(Stored data)
*** Begin section ***
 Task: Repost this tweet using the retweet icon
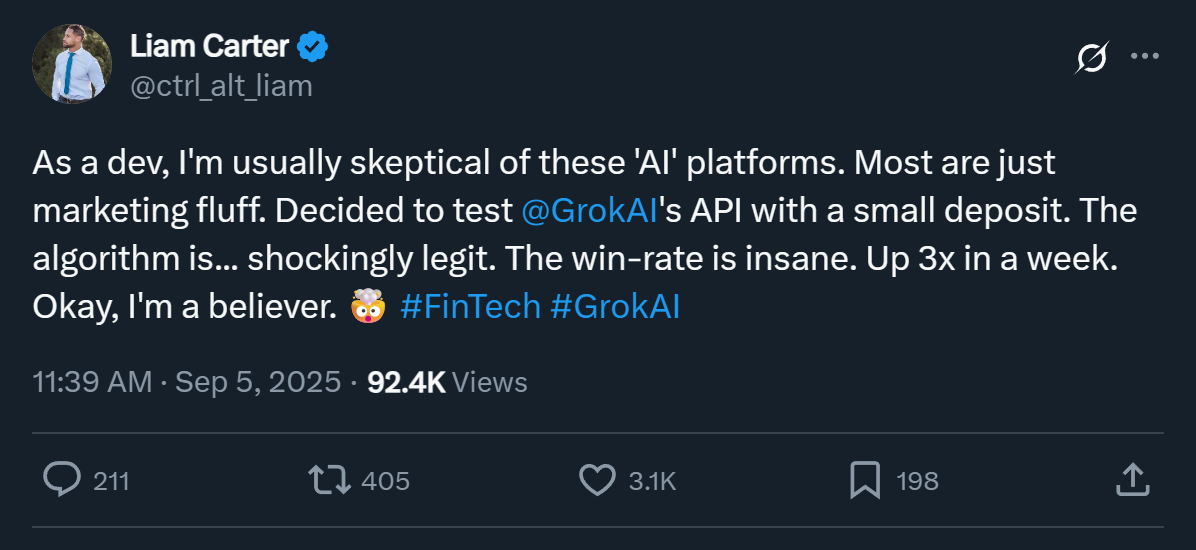pyautogui.click(x=330, y=480)
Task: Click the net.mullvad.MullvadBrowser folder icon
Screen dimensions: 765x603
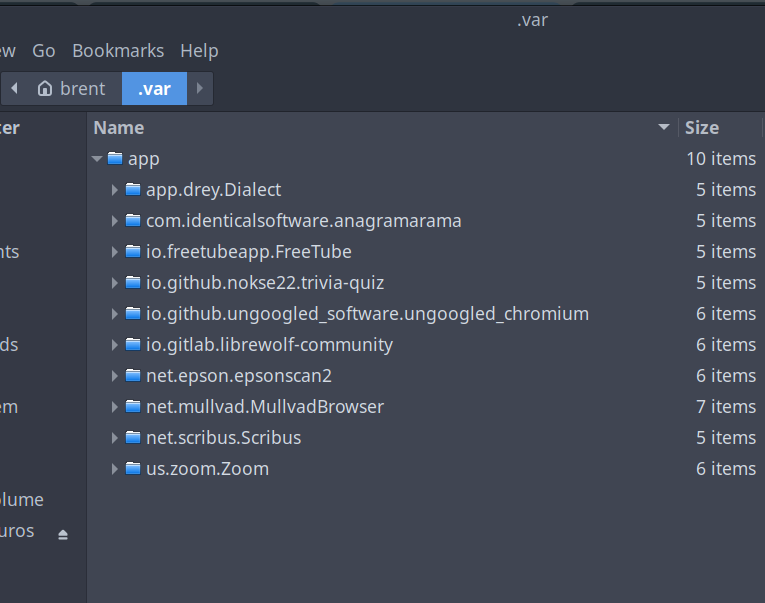Action: [x=133, y=406]
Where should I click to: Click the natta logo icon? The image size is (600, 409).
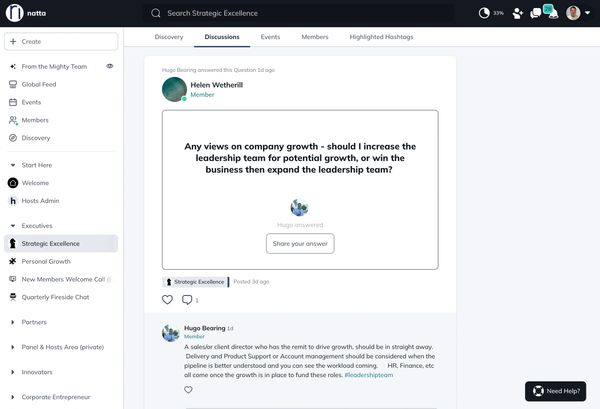(x=14, y=13)
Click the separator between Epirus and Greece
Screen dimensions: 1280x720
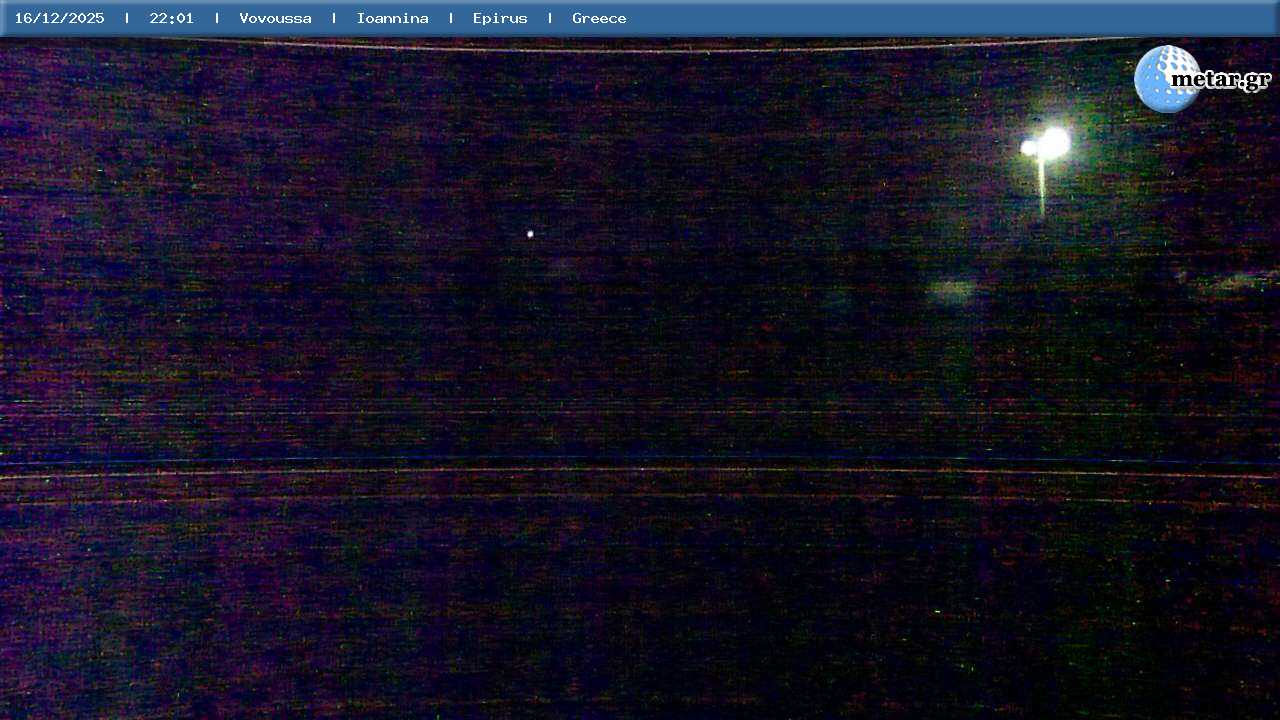tap(550, 18)
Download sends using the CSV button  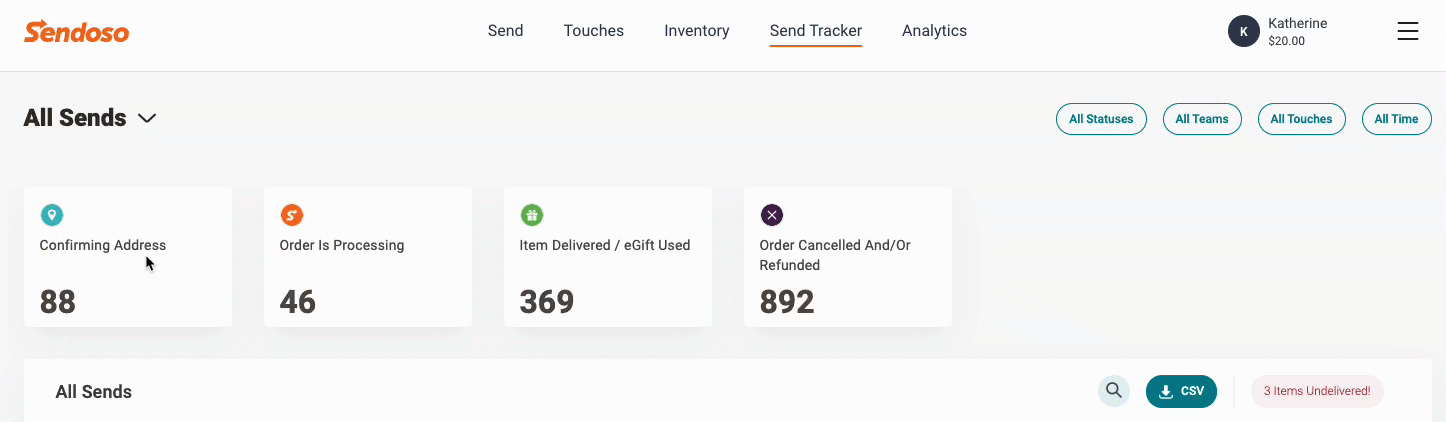(x=1181, y=391)
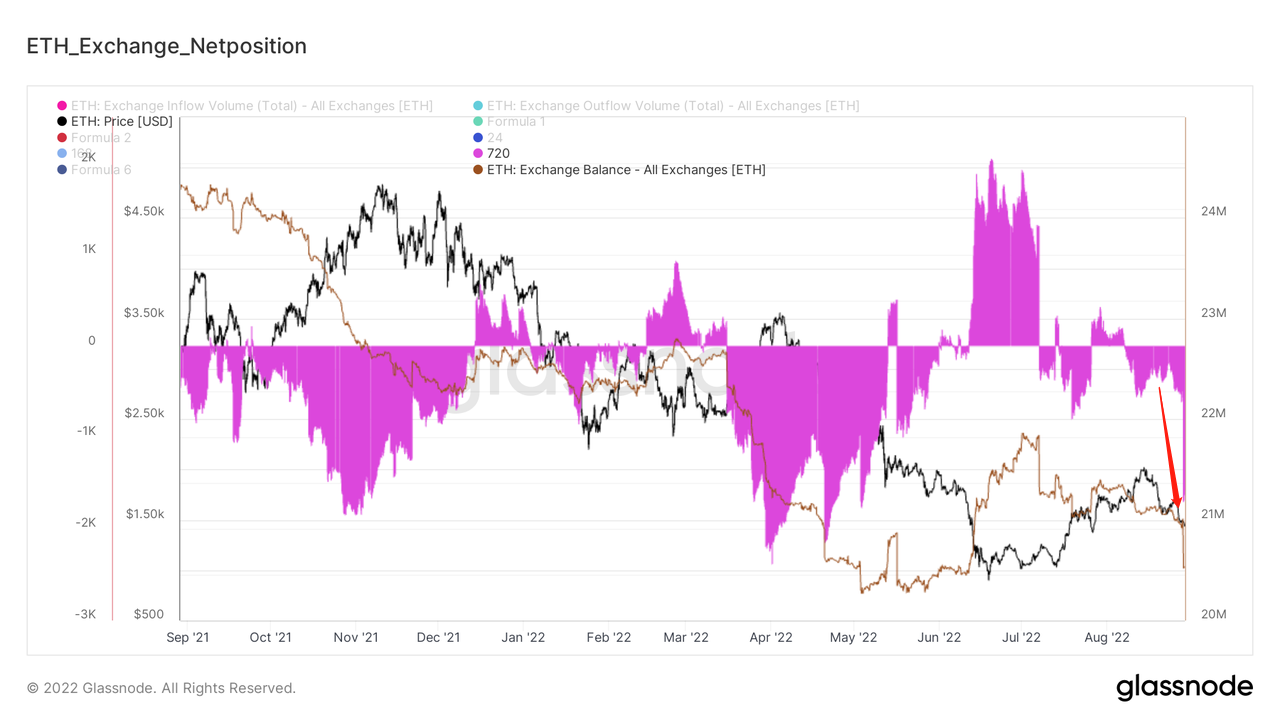This screenshot has height=720, width=1280.
Task: Click the black ETH Price legend dot
Action: pyautogui.click(x=62, y=122)
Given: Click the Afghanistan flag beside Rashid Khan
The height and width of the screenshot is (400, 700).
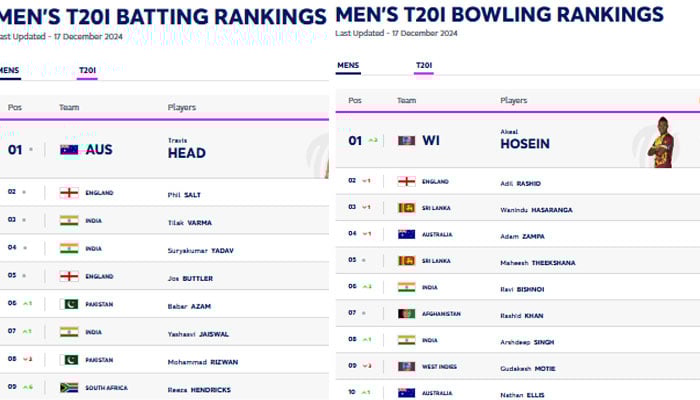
*** End section ***
▶ _Description of the task_
Starting with the line that contains "Given: Click the", give the lines again exactly as they appear through the last line of the data, pictures excluded.

▶ _Response to this exercise_
Given: Click the Afghanistan flag beside Rashid Khan
The height and width of the screenshot is (400, 700).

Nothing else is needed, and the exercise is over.